Kämpfe um Kontrolle der Bodenschätze in Äthiopien
Geschwächte äthiopische Armee drangsaliert östliche Ogadenregion
Von Anton Holberg *
In Ostäthiopien ist ein Kampf zwischen Regierungstruppen und nationalen Befreiungskämpfern entbrannt. Journalisten und Hilfsorganisationen wird der Zugang von der Regierung verwehrt.
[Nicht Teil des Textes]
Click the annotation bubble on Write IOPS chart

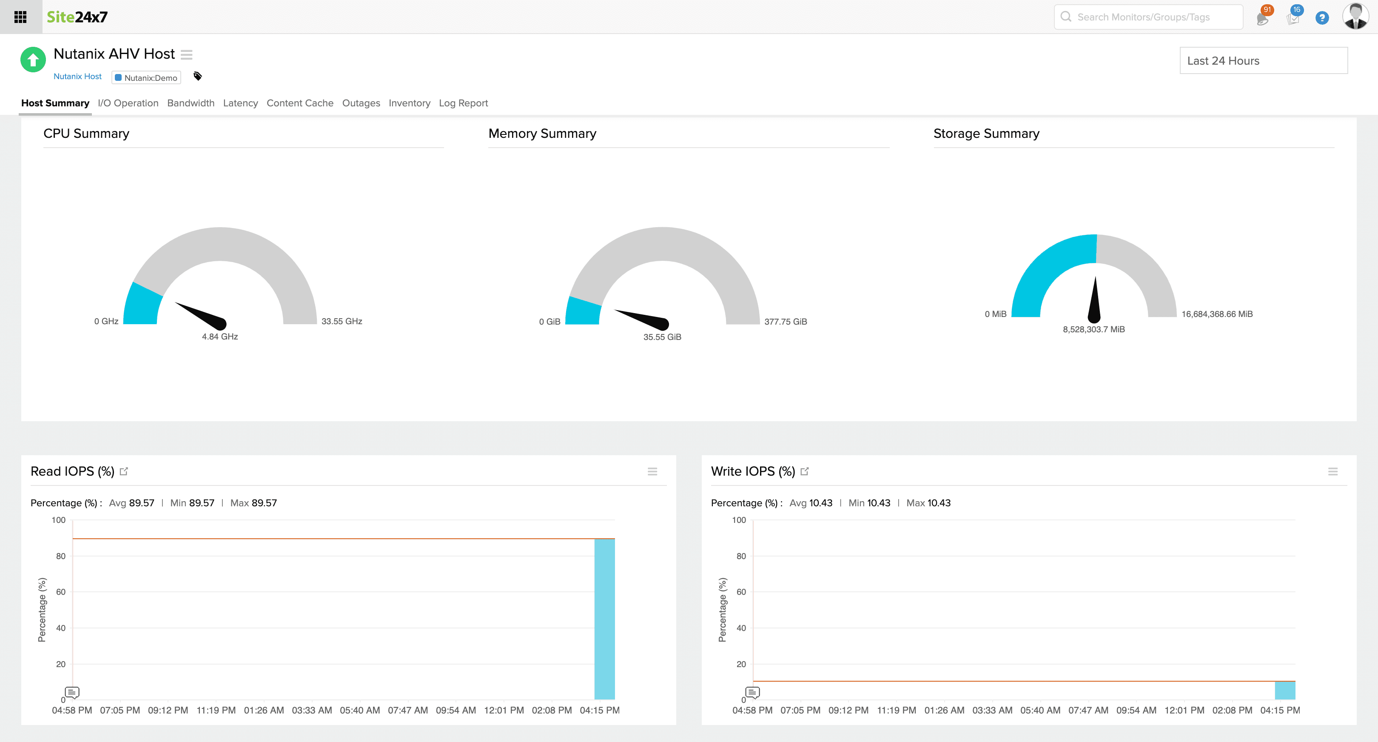click(x=753, y=692)
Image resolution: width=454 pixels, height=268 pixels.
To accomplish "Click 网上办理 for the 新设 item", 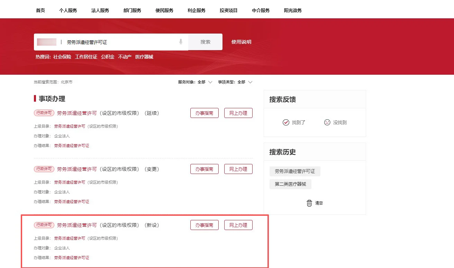I will 238,225.
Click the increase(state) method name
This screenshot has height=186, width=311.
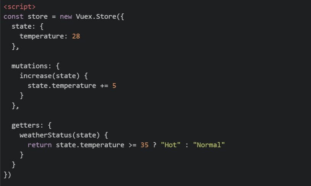[x=50, y=76]
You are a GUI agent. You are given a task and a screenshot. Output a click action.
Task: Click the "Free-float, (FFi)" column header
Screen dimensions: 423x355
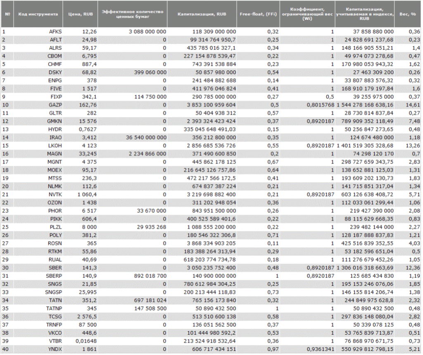258,14
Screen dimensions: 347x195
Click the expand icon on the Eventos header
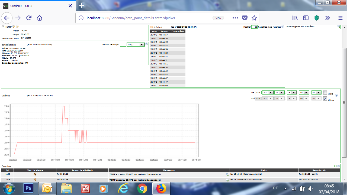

Der Einmarsch äthiopischer Truppen ins benachbarte Somalia droht inzwischen, beide Länder zu
destabilisieren. Im Dezember 2006 hatte die Intervention zum Sturz der angeblichen Dschihadisten
und Al-Qaida-nahen Union Islamischer Gerichtshöfe (UIC) geführt; es wurde eine Addis Abeba und
den USA genehme Regierung installiert. Seit Jahresbeginn nun sind die im Osten Äthiopiens
operierenden nationalen Bewegungen der Oromo und der Somali verstärkt militärisch aktiv.
Äthiopien wird gesellschaftlich vom Volk der christlich-orthodoxen Amharen dominiert. Seit dem
Sturz des »sozialistischen« Militärdiktators Mengistu (1991) allerdings wird das Land de facto von
der einst pro-albanischen Tigray Volksbefreiungsfront (TPLF) regiert. Die Tigray leben nördlich der
Amharen, denen sie religiös, sprachlich und kulturell eng verwandt sind. Die Amharen stellen ca. 30
Prozen der Bevölkerung, die Tigray 10 Prozent. Die größte Ethnie des Landes sind die früher unter
dem abfälligen Namen Galla bekannten Oromo mit rund 45%. Sie leben seit dem 16. Jahrhundert an
der Süd- und Ostgrenze Äthiopiens. Im Osten sind sie Nachbarn der Somali, die etwa sechs Prozent
der Bevölkerung stellen. Die von Oromo und Somali besiedelten Gebiete, die Ogaden, wurden
Anfang des 20. Jahrhunderts von Kaiser Menelik II. für das damalige Abessinien erobert.
Unterbrochen vom gemeinsamen Kampf gegen das faschistische Italien (1935-1941), folgten
verschiedene Oromo-Aufstände, nachdem Großbritannien 1948 die Ogaden Äthiopien zuschlug und
einseitig den Schutzvertrag kündigte, den es 1886 mit den Oromo-Häuptlingen unterzeichnet hatte.
Die TPLF kam 1991 an die Macht, ihr damaliger Führer Meles Zanawi ist heute äthiopischer
Ministerpräsident. Weil die TPLF zunächst für die Anerkennung der nationalen Rechte von Eritreern,
Somalis und Oromo eintrat, wurde sie sowohl von der eritreischen Volksbefreiungsfront (EPLF) als
auch von der Oromo Befreiungsfront (OLF) aktiv unterstützt. Die Organisationen wurden später
Koalitionspartner in der Regierung. Ebenfalls dabei war die 1977 gegründete Nationale
Befreiungsfront der Ogaden (ONLF). Innerhalb eines Jahres jedoch zeigte sich, dass Zenawis
Vorstellungen von den Rechten dieser Völker sich deutlich von denen der Betroffenen unterschied.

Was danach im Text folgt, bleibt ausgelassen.